10 responses to “Intersection of Naturism and Minimalism

  1. I’m a closet ‘naturalist’ whenever I’m at home I’m naked, I live in a complex so if the curtains are open I have to put on clothes so as to not offend less liberated people, and I have to wear clothes at work but if I could I’d be just like you, minimum clothes not because of minimalism but because its just a hellova lot better in all the ways you say!

    • I think you mean “naturist” (one who prefers to go about as nature intended; i.e., without clothes) – though you might also be a naturalist (one who studies and or advocates for nature). Being nude at home is a good start, and as far as many people are comfortable going. Have you explored social nudity at all?

      Funny how we concern ourselves with “offending” the textiled masses, but they do not concern themselves with offending my sensibilities by insisting on constantly covering their bodies (and expecting me to do the same while in their presence).
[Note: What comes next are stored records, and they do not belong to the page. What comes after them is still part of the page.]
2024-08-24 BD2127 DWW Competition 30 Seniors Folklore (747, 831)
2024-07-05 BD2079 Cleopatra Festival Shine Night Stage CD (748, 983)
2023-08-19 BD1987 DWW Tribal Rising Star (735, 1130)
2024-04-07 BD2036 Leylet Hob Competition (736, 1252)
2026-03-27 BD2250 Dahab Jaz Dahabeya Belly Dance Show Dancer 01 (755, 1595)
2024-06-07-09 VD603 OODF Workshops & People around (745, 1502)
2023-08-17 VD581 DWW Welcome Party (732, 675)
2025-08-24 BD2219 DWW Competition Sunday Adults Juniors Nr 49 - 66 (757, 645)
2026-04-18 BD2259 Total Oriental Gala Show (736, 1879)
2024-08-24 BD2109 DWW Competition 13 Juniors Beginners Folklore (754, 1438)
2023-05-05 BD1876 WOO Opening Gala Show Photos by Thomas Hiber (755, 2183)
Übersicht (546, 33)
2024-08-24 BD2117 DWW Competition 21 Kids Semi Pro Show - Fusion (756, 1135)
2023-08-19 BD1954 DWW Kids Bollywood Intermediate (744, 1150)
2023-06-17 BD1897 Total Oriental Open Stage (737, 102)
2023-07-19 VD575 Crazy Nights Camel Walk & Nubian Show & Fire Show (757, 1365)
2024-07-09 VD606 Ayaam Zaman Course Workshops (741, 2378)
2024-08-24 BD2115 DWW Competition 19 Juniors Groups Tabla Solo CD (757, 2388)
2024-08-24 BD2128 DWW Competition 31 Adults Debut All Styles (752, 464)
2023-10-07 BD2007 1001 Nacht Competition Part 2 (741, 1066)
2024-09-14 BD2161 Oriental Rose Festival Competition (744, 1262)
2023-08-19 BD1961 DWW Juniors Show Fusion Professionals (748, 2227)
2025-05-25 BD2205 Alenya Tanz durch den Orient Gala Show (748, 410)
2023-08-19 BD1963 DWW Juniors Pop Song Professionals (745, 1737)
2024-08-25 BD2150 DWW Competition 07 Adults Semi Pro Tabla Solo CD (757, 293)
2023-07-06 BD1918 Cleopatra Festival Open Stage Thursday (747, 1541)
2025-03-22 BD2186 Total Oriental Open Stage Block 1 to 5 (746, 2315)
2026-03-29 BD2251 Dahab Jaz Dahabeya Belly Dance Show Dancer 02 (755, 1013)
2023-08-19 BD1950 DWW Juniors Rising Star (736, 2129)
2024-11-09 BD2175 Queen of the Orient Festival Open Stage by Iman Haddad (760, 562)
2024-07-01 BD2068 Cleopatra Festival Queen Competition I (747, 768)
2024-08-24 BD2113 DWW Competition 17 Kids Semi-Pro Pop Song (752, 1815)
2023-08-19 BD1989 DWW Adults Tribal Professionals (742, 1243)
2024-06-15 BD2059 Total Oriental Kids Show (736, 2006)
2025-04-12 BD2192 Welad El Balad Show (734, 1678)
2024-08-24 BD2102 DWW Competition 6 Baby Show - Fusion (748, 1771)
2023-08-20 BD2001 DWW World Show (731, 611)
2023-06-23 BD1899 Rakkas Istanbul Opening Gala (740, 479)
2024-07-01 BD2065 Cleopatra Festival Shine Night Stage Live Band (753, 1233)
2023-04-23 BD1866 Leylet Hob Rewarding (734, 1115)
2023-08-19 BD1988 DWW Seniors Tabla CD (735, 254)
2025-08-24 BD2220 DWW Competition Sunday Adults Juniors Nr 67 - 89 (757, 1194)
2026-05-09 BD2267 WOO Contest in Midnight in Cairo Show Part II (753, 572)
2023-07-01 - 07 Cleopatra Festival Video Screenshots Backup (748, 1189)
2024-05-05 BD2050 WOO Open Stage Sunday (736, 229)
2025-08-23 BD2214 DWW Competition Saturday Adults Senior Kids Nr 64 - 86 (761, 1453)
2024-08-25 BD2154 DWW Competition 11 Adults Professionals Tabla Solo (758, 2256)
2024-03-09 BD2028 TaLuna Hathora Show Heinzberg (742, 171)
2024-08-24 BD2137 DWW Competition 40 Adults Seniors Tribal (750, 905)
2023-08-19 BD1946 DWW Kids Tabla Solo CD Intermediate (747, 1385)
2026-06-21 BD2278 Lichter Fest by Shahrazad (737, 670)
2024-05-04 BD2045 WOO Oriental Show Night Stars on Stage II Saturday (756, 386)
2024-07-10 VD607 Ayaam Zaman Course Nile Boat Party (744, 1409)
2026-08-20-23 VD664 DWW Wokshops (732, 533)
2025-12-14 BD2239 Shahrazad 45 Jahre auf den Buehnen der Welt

  2. Pingback: “Intersection of Naturism and Minimalism” « Naturist Review

  3. Interesting points! The only downside I see to nudity is cleanliness. Having two little naturist boys makes me abundantly aware that frequent hand washing is a MUST along with bodily fluids being all over furniture. It’s hard because as someone who has always enjoyed nudity, I don’t want to stifle our boys, but I have a hard time getting over the ick factor from bodily fluids and constant hand placement. Thus, we now do it in moderation. We try and have them keep undies on whenever food is out (because their hands are always on their junk & butts..and we don’t want that in their mouths!). I’m not sure how it will all progress as the boys get older, but I hope I can instill a lack of concern/self-consciousness about nudity. I’m not sure it’s working considering both boys scream EWWW whenever I’m naked (they are 4 & 2), but I’m not about to stop being comfy in my own house lol!

  4. I love the phrase “the textiled masses” and should put my hand up right now and admit to being one of them. :P I’m very much in favour of doing what makes you comfortable. I’m part of that subdivision of homo sap called a redhead, however, so any temperature warm enough to be unclad outdoors would certainly involve sunshine strong enough to give me a severe sunburn in approx 10 mins, which would make me very UNcomfortable and probably give me skin cancer. Nude wouldn’t work for all of us, but good on ya for doing your own thing. Love your blog.

  5. Pingback: Intersection of Naturism and Minimalism « home clothes free

  6. I totally agree with your ethics and way of living, I try and be clothesfree as much as possible, in and outdoors. It is the sensible way to be, hazards and weather conditions permitting. I have no qualms about anyone seeing me naturally dressed but I do conform to the “standards” that society force upon us as I can’t afford any legal consequences!
    Simple nudity in public is not illegal in England but an ill-advised piece of legislation,Section5 of the Public Order Act is used to prosecute innocent naturists, I am actively pursuing with many other people the repeal of this act which was put in place aftersome severe riots and never designed for this purpose being used by Ill advised Police and CPS. See http://reformsection5.org.uk/#?sl=4 put your name to the objections! I’m staying bare as much as possible!

  7. Concerning your last paragraph; I have read that you really don’t know somebody until you have seen tham nude. After giving that much thought, I must agree.